Give Yourself a Break

By Pamela Sharp
 

The LORD is merciful and gracious, slow to anger and abounding in steadfast love. —Psalm 103:8

In my own attempt to remain positive during these times of social separation, and living our lives under unusual and stressful circumstances, I was truly not seeing the negative impact on the people around me. For me it was a press on, this is what it is kind of time. I tend to put a positive spin on everything. The bombardment, and doom and gloom tone of the news was getting worse, and it was getting to me—I wanted to counterbalance it somehow. I was going to be God’s cheerleader! Come on everybody—choose faith over fear. This too shall pass. You can do it.

I’ve reinvented myself before. I’ve drastically changed careers several times and always loved the challenge; this current environment was a chance take a step back, assess, seek and seize opportunity, and create a new norm (for now and maybe for the future). God makes all things new, and this season of Easter is the best reminder of that. The idea of a fresh start is incredibly invigorating. I always have hope that things will be better.

While I was looking at this experience as a time to do things differently and better, many people were negatively impacted by this new norm, which is not normal at all. The reality is that everyone is vulnerable. This is a health crisis and while there is a lot of information, the facts change frequently. Many have health issues that render them more susceptible to the virus. Many are working from home for the first time, or have lost jobs. Real life tragedies occur even though the world seems to have stopped.

Here’s my reality: As positive as I am, it’s not all unicorns and rainbows. There are four of us living and working in our home 24/7. Corralling my teenage boys in an online school environment is not easy. Each day has presented new challenges, and often produces frustration—and tears. Somedays, the plan I’ve put in place for myself and my boys is completely undermined. And during it all, we’ve had a tragedy in our family—my 42 year niece unexpectedly passed away (not from the virus).

Funerals are postponed and people cannot even mourn together. Milestones like weddings, graduations, and births may or may not be celebrated as planned. Vacations, camps, and events are cancelled. We don’t know when we can all be together again at work, in church and school, and especially with our friends and family. I apologize for not wanting to see the truly negative impact this has on most people.

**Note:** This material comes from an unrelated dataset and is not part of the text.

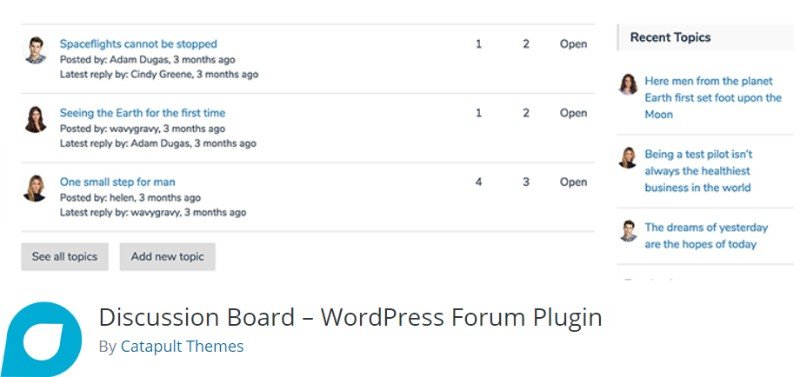Click the blue Discussion Board plugin logo
The image size is (800, 377).
tap(41, 339)
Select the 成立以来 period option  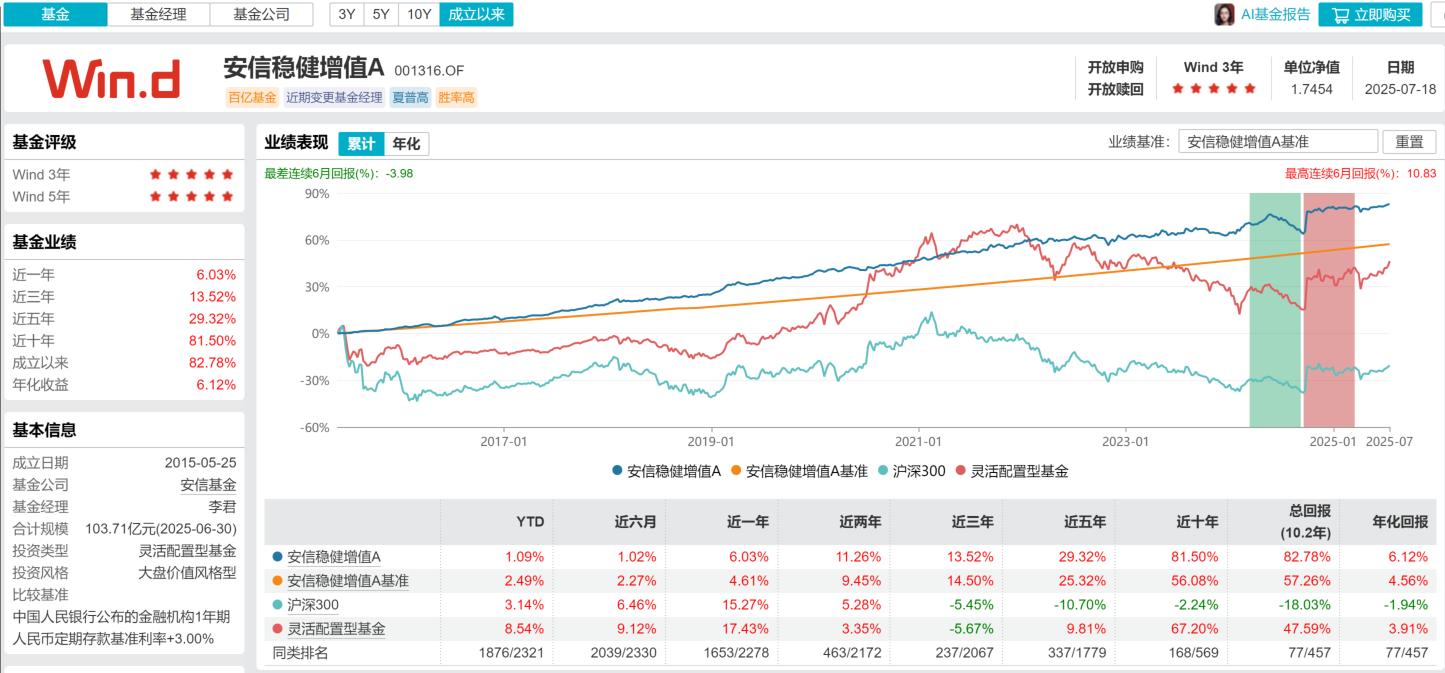click(x=476, y=14)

As we struggle to manage our lives at this time, I urge you to be kind to yourselves, to forgive yourselves when you don’t live up to your own expectations, or when stress and anxiety gets the best of you. Many of us feel like we are failing right now, but this is not a pass/fail situation. Paul writes in 2 Corinthians 1:8-9, “We were under great pressure…beyond our ability to endure… we despaired… However, Paul looked for hope that was bigger than the storm engulfing them, “But this happened that we might not rely on ourselves but on God, who raises the dead.”

I can’t help but think if “The LORD is merciful and gracious, slow to anger and abounding in steadfast love” (Psalm 103:8), then He wants us to extend that same grace, mercy and love to ourselves. I pray that if you are feeling down on yourself right now, that will give yourself a break. These stormy times are not so easy to navigate—it’s truly not normal, but the good news is that we have a Father Who loves us unconditionally, and He wants us to be dependent on Him. So lean in. He will never leave you or forsake you (Hebrews 13:5).